Agama Sebagai Jalan untuk Menjadi Manusia Lebih Baik
Seorang remaja laki-laki, telah menunggu Mbah Nun di ruang tamu. Dini hari, sebelum subuh menjelang. Acara rutin itu baru saja selesai, dan para jamaah masih berjejer untuk mendapatkan giliran salaman dengan Mbah Nun. Saya ada di dalam ruang tamu, menemani remaja itu.
Remaja ini ingin masuk Islam dan ingin diislamkan oleh Mbah Nun. Selama menunggu, wajahnya tampak tegang, mungkin menahan luapan perasaan di dalamnya, yang saya tentu tak bisa menerangkannya. Beberapa menit kemudian, sosok yang ditunggu itu masuk ke dalam rumah, dan segera saya pertemukan dengan beliau. Saya sampaikan hajatnya.
Setelah menyimak dengan baik maksud itu, Mbah Nun menanyakan bagaimana dengan keluarganya; apa nanti tidak menimbulkan masalah. Mbah Nun sadar proses konversi agama kadang bukan hal yang mudah dalam kaitannya dengan lingkungan keluarga. Tentang hal ini, dia mengatakan orangtuanya tidak masalah.
Namun, terhadap permintaan mengislamkan seperti ini Mbah Nun merasa dirinya kurang pas. Sebagai gantinya, Kyai Muzammil, yang saat itu ada juga di ruangan itu, yang diminta Mbah Nun untuk membantu proses syahadat yang akan diucapkannya sebagai tanda dia mengawali memeluk agama Islam. Mbah Nun, Saya, dan beberapa orang di situ turut menyaksikan proses sederhana itu. Kyai Muzammil menuntunnya membaca syahadat hingga tiga kali.
Selepas membaca syahadat itu, Mbah Nun menyampaikan kepada dia, “Masuk Islam itu tolong jadikan sebagai jalan bagi kamu untuk menjadi manusia yang lebih baik di hadapan Allah, dan setelah itu (setelah bersyahadat) syukur Anda mau belajar menikmati shalat.”
***
Seingat saya ada beberapa kali saya menyaksikan orang ingin masuk Islam dan ingin diislamkan oleh Mbah Nun. Tetapi hampir selalu Mbah Nun mengelak dan meminta yang lain yang ada di dekat beliau untuk membantu mensyahadatkan mereka, dan kali ini saya merasa apa yang tadi dipesankan kepada remaja itu cukup mengesankan bagi saya, dan ingin saya catat.

INSTRUKSI TERTULIS 1
Tukar "Share" dengan "Print" pada daftar, mulai dari baris pertama sampai baris yang memuat "The image size is (1456, 819). [x=455, y=495]", lalu tuliskan kembali bagian itu tanpa perubahan lain.
Teks tersebut tidak ada kaitannya dengan daftar.

BAHAN
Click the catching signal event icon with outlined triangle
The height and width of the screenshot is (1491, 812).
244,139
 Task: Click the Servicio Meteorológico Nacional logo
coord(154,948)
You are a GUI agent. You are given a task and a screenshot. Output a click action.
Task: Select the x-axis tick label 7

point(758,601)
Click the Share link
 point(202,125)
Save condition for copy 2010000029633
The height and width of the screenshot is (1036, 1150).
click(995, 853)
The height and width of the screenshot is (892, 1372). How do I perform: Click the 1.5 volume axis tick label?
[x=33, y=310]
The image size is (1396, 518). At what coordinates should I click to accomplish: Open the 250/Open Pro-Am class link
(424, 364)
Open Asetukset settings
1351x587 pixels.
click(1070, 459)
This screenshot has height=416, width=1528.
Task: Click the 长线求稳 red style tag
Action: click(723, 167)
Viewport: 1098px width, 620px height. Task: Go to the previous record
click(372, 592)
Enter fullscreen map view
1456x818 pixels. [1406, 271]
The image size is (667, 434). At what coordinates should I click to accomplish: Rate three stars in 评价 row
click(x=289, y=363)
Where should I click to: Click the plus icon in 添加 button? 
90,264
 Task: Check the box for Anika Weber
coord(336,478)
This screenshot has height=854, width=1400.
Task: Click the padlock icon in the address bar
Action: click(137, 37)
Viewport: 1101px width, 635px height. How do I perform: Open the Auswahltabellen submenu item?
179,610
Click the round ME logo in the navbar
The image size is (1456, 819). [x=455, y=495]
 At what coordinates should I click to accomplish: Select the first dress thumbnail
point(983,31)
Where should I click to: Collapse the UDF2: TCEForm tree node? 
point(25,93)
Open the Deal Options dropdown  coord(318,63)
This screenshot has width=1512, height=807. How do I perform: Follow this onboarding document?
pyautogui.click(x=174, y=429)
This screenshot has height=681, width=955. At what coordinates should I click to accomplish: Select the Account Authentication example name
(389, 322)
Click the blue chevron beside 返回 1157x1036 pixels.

INSTRUKSI TERTULIS 2
Menurut teks, berapa kali Kyai Muzammil menuntun remaja itu membaca syahadat?

JAWABAN LENGKAP 1
Click the catching signal event icon with outlined triangle
The height and width of the screenshot is (1491, 812).
244,139
 Task: Click the Servicio Meteorológico Nacional logo
coord(154,948)
You are a GUI agent. You are given a task and a screenshot. Output a click action.
Task: Select the x-axis tick label 7

point(758,601)
Click the Print link
 point(202,125)
Save condition for copy 2010000029633
The height and width of the screenshot is (1036, 1150).
click(995, 853)
The height and width of the screenshot is (892, 1372). How do I perform: Click the 1.5 volume axis tick label?
[x=33, y=310]
The image size is (1396, 518). At what coordinates should I click to accomplish: Open the 250/Open Pro-Am class link
(424, 364)
Open Asetukset settings
1351x587 pixels.
click(1070, 459)
This screenshot has height=416, width=1528.
Task: Click the 长线求稳 red style tag
Action: click(723, 167)
Viewport: 1098px width, 620px height. Task: Go to the previous record
click(372, 592)
Enter fullscreen map view
1456x818 pixels. [1406, 271]
The image size is (667, 434). At what coordinates should I click to accomplish: Rate three stars in 评价 row
click(x=289, y=363)
Where should I click to: Click the plus icon in 添加 button? 
90,264
 Task: Check the box for Anika Weber
coord(336,478)
This screenshot has height=854, width=1400.
Task: Click the padlock icon in the address bar
Action: click(137, 37)
Viewport: 1101px width, 635px height. How do I perform: Open the Auswahltabellen submenu item?
179,610
Click the round ME logo in the navbar
The image size is (1456, 819). [x=455, y=495]

JAWABAN LENGKAP 2
Tiga kali.